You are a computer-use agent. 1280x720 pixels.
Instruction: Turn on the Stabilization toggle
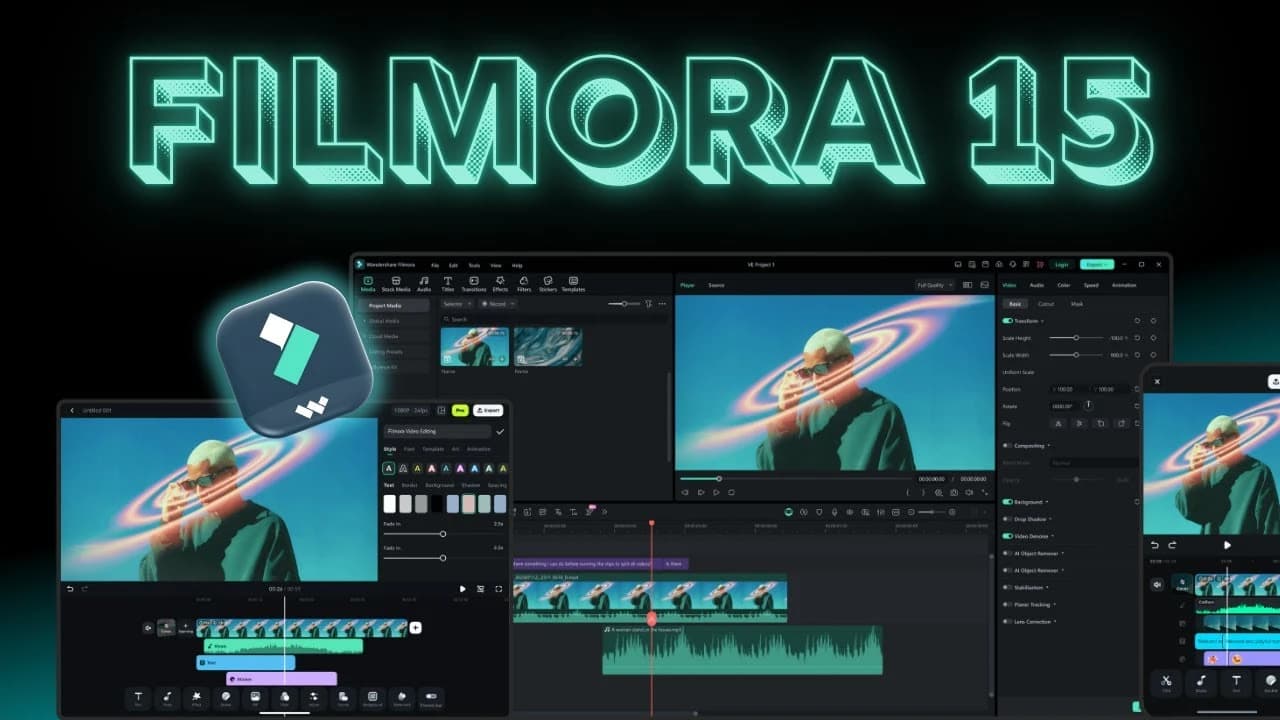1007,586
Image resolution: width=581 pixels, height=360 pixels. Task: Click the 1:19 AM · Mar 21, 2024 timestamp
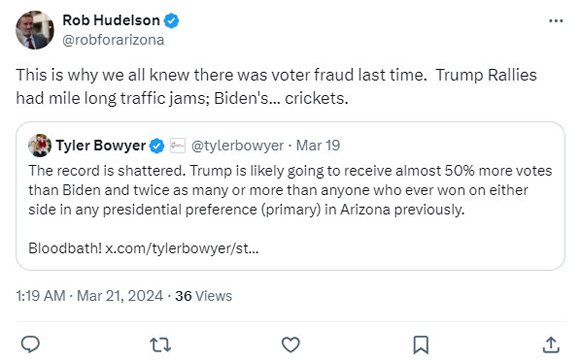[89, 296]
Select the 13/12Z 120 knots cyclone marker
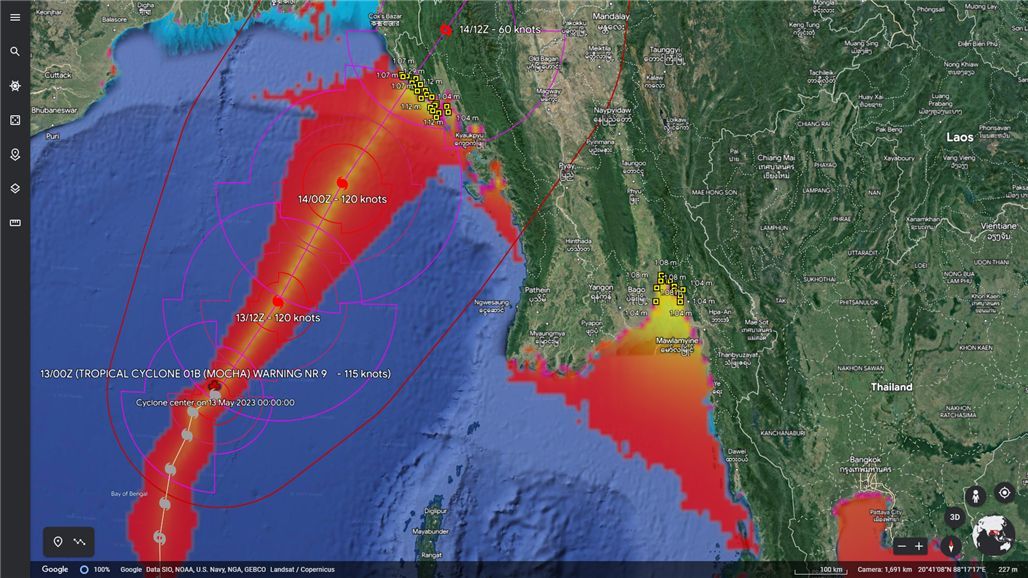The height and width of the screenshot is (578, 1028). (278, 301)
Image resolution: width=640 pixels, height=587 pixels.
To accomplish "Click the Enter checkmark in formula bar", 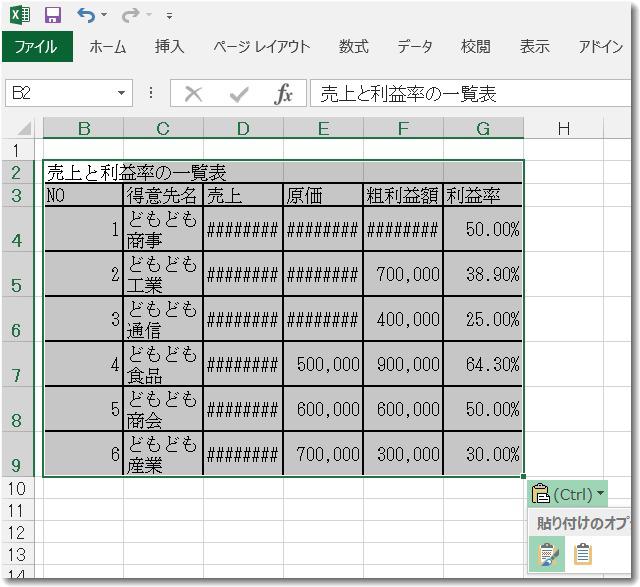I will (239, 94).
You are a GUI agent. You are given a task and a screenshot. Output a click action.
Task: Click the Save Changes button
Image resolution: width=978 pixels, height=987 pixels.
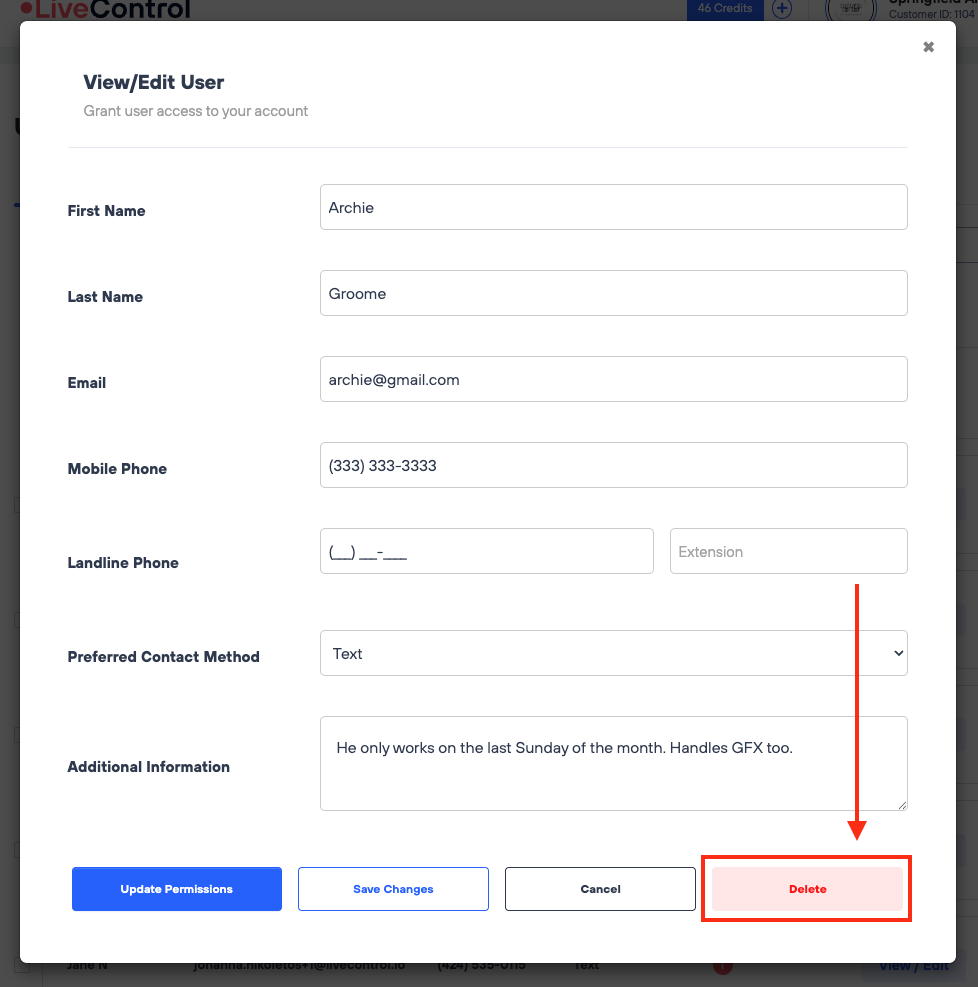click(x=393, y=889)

________________________________________

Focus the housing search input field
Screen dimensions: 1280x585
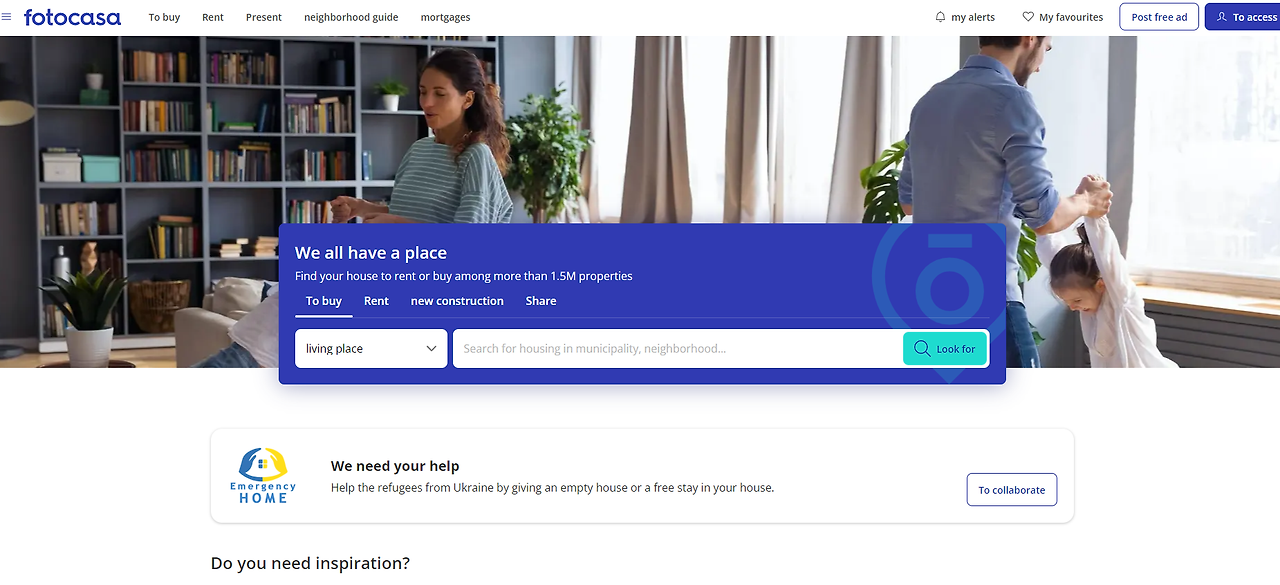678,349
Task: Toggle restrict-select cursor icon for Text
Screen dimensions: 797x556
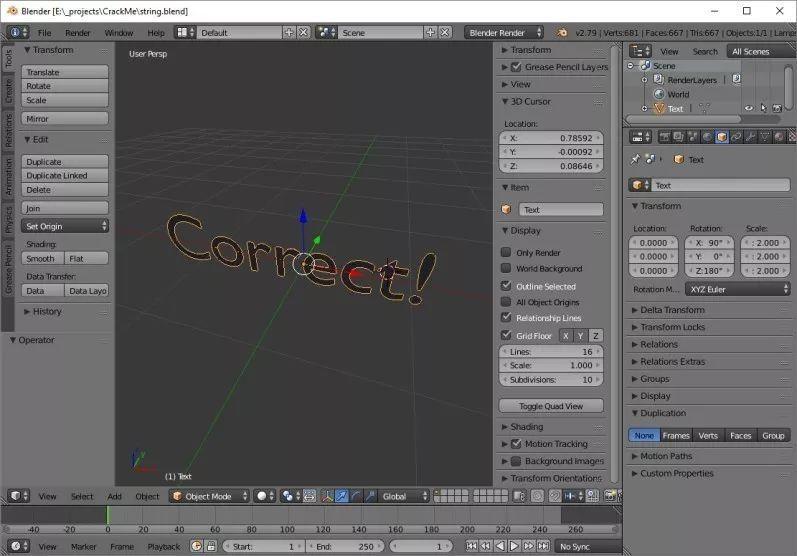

________________________________________

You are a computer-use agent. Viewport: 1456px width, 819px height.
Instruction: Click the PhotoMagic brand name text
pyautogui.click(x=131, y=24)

________________________________________

** Goal of the exercise **
Search the records for the string "agent" and report each line that has it.

** Task result **
You are a computer-use agent. 1280x720 pixels.
You are a GUI agent. You are given a task and a screenshot. Output a click action.
You are a computer-use agent. Viewport: 1456px width, 819px height.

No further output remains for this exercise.